Figure 5.. GLS2 requires its core domain to promote ferroptosis and tumor suppression

A, Western blot analysis of GLS2 expression in SKHep1 p53KO cells transfected with p3×FLAG-CMV10-empty vector (Mock) or p3×FLAG-CMV10-hGLS2 vector (GLS2^wt) or p3×FLAG-CMV10-hGLS2 177–463 deletion mutant vector (GLS2^del). B, SKHep1 p53KO cells were transfected with Mock, GLS2^wt, or GLS2^del constructs for 48 hours and then oxygen consumption rate (OCR) as recorded using a flux analyzer. The OCR was measured at baseline and after treatment with oligomycin, FCCP, and a mixture of antimycin and rotenone. C, SKHep1 p53KO cells were transfected with Mock, GLS2^wt or GLS2^del constructs for 24 hours and then treated with erastin (5 μM) for 24 hours to assay changes in cell viability. Bar graph depicts means ± SEM (n=4). *p < 0.05 versus GLS2^wt. D, Xenograft tumors were obtained by subcutaneously injecting SKHep1 p53 KO cells that were transfected with either the GLS2^wt lentivirus vector or CSII-EF-RfA-IRES2-Venus-empty vector (Mock) into SCID mice. Injections of indicated lentiviral vectors were performed on the right and left flanks of the same SCID mice. GFP expressed by the indicated lentivirus vectors was measured using the IVIS imaging system. E, Top panel- Representative macroscopic findings of the results of the procedure shown in (D). Bottom panel- Volume of subcutaneous tumors obtained 6 weeks after injection of SKHep1 p53KO cells treated with Mock lentivirus vector on the left flank and either GLS2^wt (left panel) or hGLS2^del (right panel) on the right flank in SCID mice (n=3). F, RT-qPCR analysis of ferroptosis markers, Ptgs2 and Chac1 expression in subcutaneous tumors shown in (E). G, Representative macroscopic findings and volume measurements of subcutaneous tumors in SCID mice (n=4) that were obtained 6 weeks after injection of SKHep1 p53 KO cells treated with left panel- GLS2^wt (left flank) and GLS2^wt with ferroptosis inhibitor Fer-1 (right flank) and right panel- Mock lentivirus vector (left flank) and Mock with Fer-1 (right flank). H, RT-qPCR analysis of ferroptosis marker, Ptgs2 expression in subcutaneous tumors shown in (G). I, Representative macroscopic findings and volume measurements of subcutaneous tumors obtained 6 weeks after injection of SKHep1 cells treated with shGLS2 or shGLS1 (right flank; n = 4) and shCont lentivirus vector (left flank; n = 5). Bar graph in C, E-I depicts means ± SEM. *p < 0.05.

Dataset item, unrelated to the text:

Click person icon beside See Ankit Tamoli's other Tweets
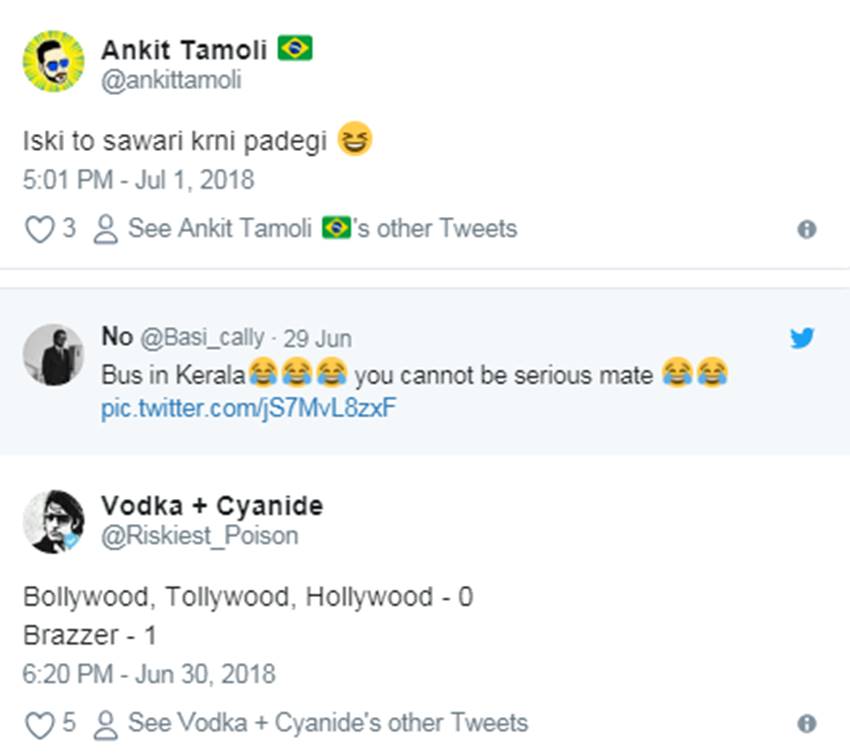The width and height of the screenshot is (850, 755). tap(104, 230)
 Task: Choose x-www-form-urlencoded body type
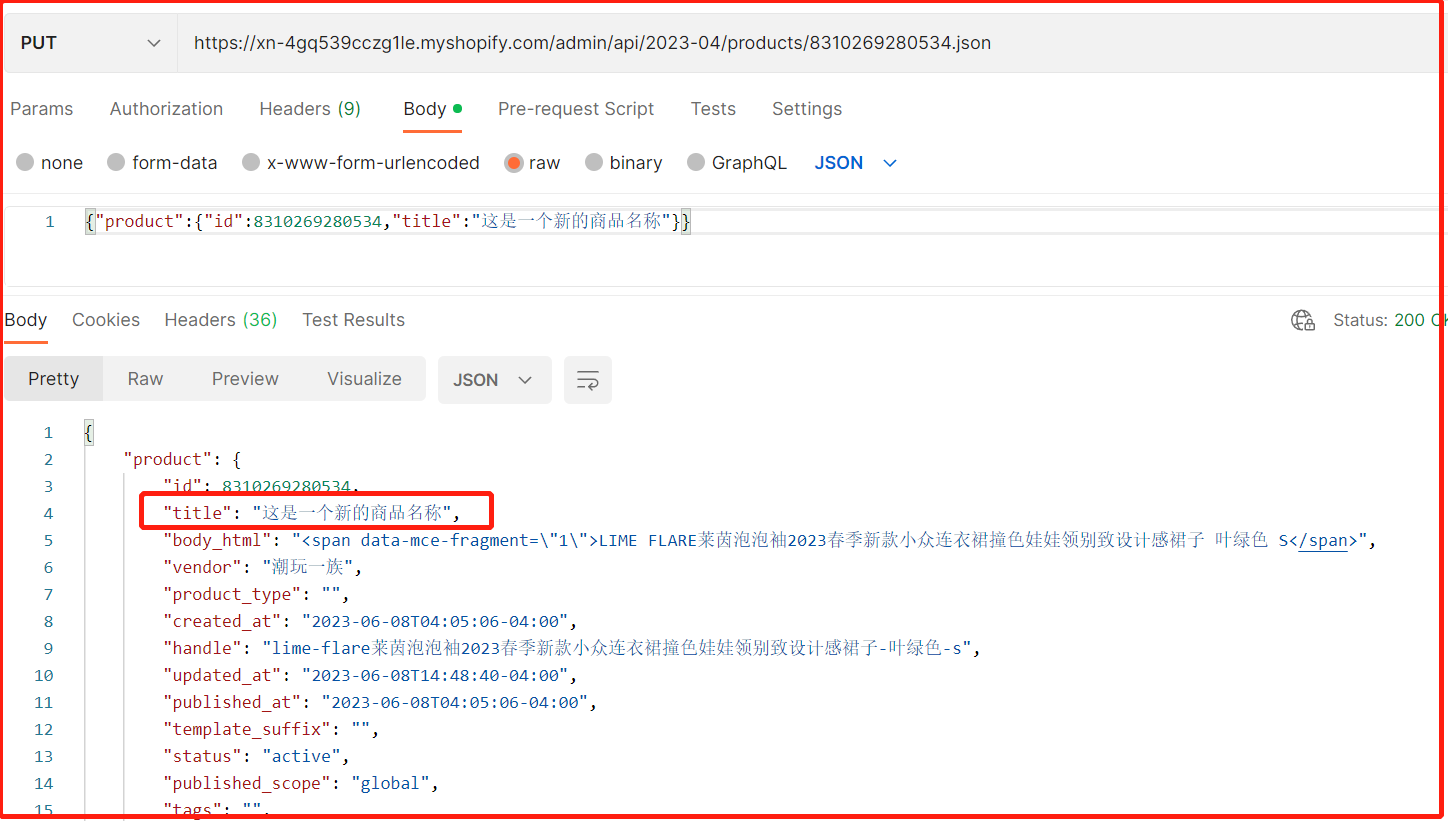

Figure 6.. GLS2 expression levels are decreased in both mice and human HCC and these levels are correlated with malignancy and poor prognosis

A, RT-qPCR analysis of Gls2 expression in liver tissues from HCC stages (22 weeks, n=6) compared to normal stage (6 weeks, n=5) in STAM generated from wild-type mice (WT-STAM). Bar graph depicts means ± SEM *P < 0.05 versus the normal stage. B, Western blot analysis of Gls2 or p53 (Ab3) protein expression in the liver from HCC and normal stages in WT-STAM mice. C, Immunohisto-chemical analysis of Gls2 and p53 (Pab240) in liver from WT-STAM, mice containing HCC and non-HCC regions. D, GLS2, PTGS2, GLS1 or p53 mRNA expression levels in human HCC samples (HCC) compared to normal liver tissues (Normal) were assessed using the Cancer Genome Atlas (TCGA) database and the GDC portal (https://portal.gdc.cancer.gov/). E, The numbers of HCC or normal samples from patients in TCGA database were categorized based on GLS2 expression levels as GLS2 low (below the median) or GLS2 high (over the median). F, PTGS2 mRNA expression level was assessed in GLS2 low or GLS2 patients. G-H, Clinical (age at initial pathological diagnosis in G) and pathological data (histological grades; G1, G2, G3 or G4 in H) in human HCC according to GLS2 low (n=205) and GLS2 high (n=205) were extracted from TCGA. I, Kaplan-Meier analyses were performed using KM-plotter database (kmplot.com/analysis/). The graph represents survival curves of patients stratified according to GLS2 low (black) and GLS2 high (red) in human HCC, lung cancer and breast cancer samples. J, Catalogue of Somatic Mutations in Cancer (COSMIC) analysis in 3256 samples of human hepatocellular carcinoma. The mutation subtypes of GLS2 from the COSMIC database are shown. Number of mutations for each subtype is shown in parentheses.